# Pine River Help



## tcfishes (Oct 2, 2013)

I moved up just south of Luther a few months ago and I have been fishing the Pine River regularly, but with little success. I have caught only 4 9-11" trout of all three species on small spinners, but I can't get any of the big ones on my line. I have snorkeled in the holes and runs that I fish and I know that they are full of several of the largest brook trout I have ever seen, but I can not get them to bite on any of the tackle in my box. Ive tried red worms, spinners, rapalas (one big bite), crickets under shot and a bobber, assorted dry flies, and single eggs. At night I can watch the big ones slurping the surface, but I can't figure out what they're eating. I typically fish the evenings, but have had pretty much the same luck in the mornings too. 

I also have a fly rod, and a bunch of wet and dry flies but I don't know exactly how to pick the right flies, and I'm not the best at casting yet either. 

Basically I'm wondering if there's something else I need to be trying, or if there is some secret to getting the big ones to bite? Even if someone else that fishes the section near Luther wouldn't mind taking me under their wing for a couple trips. Feel free to send me pm's if you don't mind sharing any pointers with a new local. 

Thanks in advance


----------



## Boardman Brookies (Dec 20, 2007)

Keep it up, you are using the right stuff. The Pine is a challenging river to fish. Good luck!


----------



## lancenelson (Jun 10, 2009)

Boardman Brookies said:


> Keep it up, you are using the right stuff. The Pine is a challenging river to fish. Good luck!


What boardman said. Those trout are finicky! 

Go out a day after a rain and try working a rapala f9 around structure. If the river is too high... Well, try fishing closer to Luther.


----------



## stickbow shooter (Dec 19, 2010)

X2 what Boardman said. Hang in there you will get it.


----------



## FishKilla419 (Feb 22, 2008)

He said " I snorkled the holes and their are huge trout".
That is awesome.


----------



## Mr Burgundy (Nov 19, 2009)

Tick tock killa, it's almost time my friend


----------



## hitechman (Feb 25, 2002)

I fished the Pine from 1970-2004..........biggest rainbow was 26", biggest brookie was 18", and biggest brown was 29". I always waded in tennis shoes and shorts (brrrrr!). Released all that weren't gill damaged, and almost always got a least a limit (if I had kept them). I used a short, med-light rod, 4-6# line, and a Zebco underspin reel.

On occasion I would use crickets and/or crawlers, but most of my fishing was done with a Panther-Martin #4 or #6 - Albino Spinner. I would carry a gold with me to use as a back-up. It was a KILLER for trout (and walleye up in Canada)....on occasion I would use the #9, but they don't manufacture that size any more.

Would cast downstream to opposit side I was on and reel it in ever so slowly with rod tip lowered to keep it near bottom.

Steve


----------



## FishKilla419 (Feb 22, 2008)

Mr Burgundy said:


> Tick tock killa, it's almost time my friend


I'm chomping at the bit.

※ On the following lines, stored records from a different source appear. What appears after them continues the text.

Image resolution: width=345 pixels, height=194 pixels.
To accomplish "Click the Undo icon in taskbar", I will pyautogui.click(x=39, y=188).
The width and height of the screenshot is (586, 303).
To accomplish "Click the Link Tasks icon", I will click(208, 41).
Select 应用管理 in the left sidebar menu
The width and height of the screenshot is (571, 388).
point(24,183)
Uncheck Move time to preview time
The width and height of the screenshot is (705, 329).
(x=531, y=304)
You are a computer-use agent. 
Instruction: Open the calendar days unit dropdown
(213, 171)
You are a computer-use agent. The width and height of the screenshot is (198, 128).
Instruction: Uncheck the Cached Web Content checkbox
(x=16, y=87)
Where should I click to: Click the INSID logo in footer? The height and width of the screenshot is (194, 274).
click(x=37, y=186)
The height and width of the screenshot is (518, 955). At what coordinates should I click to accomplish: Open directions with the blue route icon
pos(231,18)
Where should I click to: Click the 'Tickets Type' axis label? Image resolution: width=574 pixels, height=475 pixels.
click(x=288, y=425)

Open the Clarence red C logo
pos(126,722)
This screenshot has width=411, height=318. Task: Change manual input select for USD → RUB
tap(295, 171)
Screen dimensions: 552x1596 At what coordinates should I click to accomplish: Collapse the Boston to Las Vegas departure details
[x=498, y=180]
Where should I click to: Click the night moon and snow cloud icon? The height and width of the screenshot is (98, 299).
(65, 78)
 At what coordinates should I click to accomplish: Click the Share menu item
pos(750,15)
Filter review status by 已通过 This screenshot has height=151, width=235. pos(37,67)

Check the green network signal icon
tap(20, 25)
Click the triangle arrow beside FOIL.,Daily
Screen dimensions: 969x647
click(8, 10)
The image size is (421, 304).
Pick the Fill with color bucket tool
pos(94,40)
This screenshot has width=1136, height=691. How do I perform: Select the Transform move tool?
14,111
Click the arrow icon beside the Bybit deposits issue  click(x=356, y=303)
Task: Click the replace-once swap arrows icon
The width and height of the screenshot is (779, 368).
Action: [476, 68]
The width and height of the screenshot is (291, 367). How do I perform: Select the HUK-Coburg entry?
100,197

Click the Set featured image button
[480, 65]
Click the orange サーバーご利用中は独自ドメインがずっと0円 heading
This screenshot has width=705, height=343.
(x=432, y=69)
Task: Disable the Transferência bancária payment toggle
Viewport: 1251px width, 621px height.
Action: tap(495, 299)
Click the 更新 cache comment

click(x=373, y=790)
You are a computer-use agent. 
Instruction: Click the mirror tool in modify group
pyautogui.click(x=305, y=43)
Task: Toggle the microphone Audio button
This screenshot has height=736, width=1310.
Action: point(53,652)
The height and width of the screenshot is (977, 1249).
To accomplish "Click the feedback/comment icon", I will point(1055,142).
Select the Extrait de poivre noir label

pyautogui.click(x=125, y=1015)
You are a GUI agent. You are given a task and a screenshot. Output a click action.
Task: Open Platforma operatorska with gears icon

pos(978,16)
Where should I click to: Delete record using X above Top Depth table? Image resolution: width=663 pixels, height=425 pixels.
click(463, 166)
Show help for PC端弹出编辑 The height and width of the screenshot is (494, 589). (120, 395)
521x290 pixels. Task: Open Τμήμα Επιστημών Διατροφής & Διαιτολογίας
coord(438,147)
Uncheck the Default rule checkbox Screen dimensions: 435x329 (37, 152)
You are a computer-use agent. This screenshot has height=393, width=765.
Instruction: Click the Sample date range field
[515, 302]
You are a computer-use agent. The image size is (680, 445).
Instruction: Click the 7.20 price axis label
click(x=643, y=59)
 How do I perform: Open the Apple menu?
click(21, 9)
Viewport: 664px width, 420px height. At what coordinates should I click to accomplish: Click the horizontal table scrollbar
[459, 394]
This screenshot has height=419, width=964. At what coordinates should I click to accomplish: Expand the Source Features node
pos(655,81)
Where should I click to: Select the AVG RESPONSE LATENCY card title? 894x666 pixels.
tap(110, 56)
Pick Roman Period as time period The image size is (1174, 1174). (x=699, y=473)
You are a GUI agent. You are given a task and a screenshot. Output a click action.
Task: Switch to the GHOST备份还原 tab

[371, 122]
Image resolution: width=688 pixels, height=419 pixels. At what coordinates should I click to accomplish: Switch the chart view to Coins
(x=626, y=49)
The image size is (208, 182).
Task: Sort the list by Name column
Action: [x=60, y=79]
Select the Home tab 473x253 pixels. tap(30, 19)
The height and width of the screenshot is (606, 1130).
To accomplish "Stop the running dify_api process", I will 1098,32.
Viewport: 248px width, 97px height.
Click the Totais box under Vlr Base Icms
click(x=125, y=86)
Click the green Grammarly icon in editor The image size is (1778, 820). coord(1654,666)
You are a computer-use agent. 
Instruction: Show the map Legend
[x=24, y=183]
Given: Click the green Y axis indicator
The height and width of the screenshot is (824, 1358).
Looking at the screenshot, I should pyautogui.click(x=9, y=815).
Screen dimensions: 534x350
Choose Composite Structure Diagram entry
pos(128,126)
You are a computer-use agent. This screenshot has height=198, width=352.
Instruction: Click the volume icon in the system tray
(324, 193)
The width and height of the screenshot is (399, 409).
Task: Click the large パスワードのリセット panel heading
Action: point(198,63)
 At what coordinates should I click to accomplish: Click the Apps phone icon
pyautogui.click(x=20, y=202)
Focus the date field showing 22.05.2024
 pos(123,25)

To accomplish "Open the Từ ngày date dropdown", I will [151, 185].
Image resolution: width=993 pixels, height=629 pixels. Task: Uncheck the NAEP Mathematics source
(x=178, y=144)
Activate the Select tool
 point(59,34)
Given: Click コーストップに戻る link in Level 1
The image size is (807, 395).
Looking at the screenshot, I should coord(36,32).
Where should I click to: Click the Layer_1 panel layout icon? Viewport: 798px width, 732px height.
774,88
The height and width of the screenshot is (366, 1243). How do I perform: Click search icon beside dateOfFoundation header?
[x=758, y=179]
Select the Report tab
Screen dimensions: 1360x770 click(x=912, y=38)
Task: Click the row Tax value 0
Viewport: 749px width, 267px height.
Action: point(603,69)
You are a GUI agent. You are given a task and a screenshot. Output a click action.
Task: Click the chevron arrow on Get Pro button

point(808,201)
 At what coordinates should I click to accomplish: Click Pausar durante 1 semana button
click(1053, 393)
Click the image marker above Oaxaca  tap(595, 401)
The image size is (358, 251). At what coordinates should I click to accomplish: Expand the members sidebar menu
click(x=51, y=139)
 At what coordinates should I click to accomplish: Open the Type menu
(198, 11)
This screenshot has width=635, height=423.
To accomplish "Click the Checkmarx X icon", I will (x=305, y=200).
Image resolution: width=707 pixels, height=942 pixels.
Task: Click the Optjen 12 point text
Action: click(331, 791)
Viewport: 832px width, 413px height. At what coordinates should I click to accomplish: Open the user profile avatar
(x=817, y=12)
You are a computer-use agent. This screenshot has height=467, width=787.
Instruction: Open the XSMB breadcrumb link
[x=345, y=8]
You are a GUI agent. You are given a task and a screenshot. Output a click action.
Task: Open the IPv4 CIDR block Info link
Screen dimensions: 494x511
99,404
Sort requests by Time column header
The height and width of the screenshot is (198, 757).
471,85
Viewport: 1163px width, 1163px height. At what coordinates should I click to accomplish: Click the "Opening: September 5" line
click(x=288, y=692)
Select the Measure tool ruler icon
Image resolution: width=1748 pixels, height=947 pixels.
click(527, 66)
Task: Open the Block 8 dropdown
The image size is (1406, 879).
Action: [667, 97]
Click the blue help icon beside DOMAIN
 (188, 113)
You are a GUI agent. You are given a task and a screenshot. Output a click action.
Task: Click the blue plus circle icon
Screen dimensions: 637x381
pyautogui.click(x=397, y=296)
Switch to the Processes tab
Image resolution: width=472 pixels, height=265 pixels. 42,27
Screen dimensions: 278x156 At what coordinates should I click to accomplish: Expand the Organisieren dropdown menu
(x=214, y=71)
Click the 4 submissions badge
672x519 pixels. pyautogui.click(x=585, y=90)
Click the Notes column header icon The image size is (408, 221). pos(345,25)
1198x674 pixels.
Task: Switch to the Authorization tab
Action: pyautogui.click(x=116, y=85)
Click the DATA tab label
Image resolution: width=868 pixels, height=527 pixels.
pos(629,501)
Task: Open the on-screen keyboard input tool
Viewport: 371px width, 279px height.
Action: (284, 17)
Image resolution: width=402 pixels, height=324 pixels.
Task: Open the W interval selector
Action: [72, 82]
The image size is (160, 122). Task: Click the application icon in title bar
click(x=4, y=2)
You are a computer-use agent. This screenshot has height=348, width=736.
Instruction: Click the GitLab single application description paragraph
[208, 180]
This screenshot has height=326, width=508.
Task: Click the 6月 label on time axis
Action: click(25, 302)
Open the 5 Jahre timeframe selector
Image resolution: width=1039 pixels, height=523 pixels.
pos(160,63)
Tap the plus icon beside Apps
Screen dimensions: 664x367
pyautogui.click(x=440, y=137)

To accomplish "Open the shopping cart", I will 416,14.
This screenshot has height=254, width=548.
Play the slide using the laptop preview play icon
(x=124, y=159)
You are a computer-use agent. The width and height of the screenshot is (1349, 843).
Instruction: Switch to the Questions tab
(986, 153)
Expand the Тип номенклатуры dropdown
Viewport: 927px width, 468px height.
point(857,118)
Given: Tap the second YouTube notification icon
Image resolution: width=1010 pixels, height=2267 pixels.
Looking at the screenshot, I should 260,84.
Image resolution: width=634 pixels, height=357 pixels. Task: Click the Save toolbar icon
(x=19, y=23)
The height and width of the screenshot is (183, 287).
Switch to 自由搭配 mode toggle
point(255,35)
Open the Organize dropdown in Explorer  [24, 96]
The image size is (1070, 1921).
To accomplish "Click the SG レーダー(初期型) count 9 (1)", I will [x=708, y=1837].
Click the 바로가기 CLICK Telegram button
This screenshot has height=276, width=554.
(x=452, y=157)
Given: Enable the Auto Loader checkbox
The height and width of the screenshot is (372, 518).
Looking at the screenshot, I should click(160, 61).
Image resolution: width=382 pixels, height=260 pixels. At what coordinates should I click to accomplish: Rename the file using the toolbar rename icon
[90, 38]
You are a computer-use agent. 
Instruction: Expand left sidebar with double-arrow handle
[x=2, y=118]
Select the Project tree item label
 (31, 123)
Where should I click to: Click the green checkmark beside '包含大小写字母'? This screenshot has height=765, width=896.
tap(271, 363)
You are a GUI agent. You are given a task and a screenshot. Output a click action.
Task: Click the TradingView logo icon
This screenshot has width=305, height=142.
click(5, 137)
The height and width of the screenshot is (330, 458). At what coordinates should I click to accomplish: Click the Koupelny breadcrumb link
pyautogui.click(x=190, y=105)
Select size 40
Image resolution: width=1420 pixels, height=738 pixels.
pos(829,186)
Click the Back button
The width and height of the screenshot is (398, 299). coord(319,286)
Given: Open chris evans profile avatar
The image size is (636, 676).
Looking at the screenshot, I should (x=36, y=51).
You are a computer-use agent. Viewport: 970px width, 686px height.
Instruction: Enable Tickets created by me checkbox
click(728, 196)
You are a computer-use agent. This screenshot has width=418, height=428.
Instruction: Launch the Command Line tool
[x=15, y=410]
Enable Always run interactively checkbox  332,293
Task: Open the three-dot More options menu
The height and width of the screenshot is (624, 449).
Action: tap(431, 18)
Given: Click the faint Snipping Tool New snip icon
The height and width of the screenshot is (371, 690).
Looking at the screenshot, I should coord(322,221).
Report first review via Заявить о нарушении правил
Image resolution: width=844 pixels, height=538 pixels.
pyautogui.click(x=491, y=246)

Might do some scouting real soon..


----------



## slabstar (Feb 25, 2009)

Good question! 

The pine gets slammed with pressure, both fishing, and recreational. Those hogs don't get huge grabbing at everything that floats downstream. 

I'll toss a few things out for you to try. 

Feeding lines. ......try reading the water. ....especially where two seams of water dump into a deep dark shady hole. Often in the most narrow section of river. Don't just cast from a side angle. Cast up into it from directly downstream. Big trout like that more natural presentation! 
Color. Brown trout seem to prefer gold. Brook trout silver. Rainbows white, black, and silver. They'll all hit different colors, but sometimes they are picky! 
Those hog trout you know are in there, are a secret waiting to happen! 
Goodluck!


----------



## GuppyII (Sep 14, 2008)

My favorite big trout bait is a sewn minnow.. take a #4 Aberdeen hook, point through the mouth, out behind a pectoral fin, slide back and hook through between the tail and anal fin... put a split shot 18 inches above and you can drift it or cast and retrieve like a spinner.


----------



## Mr Burgundy (Nov 19, 2009)

FishKilla419 said:


> I'm chomping at the bit. Might do some scouting real soon..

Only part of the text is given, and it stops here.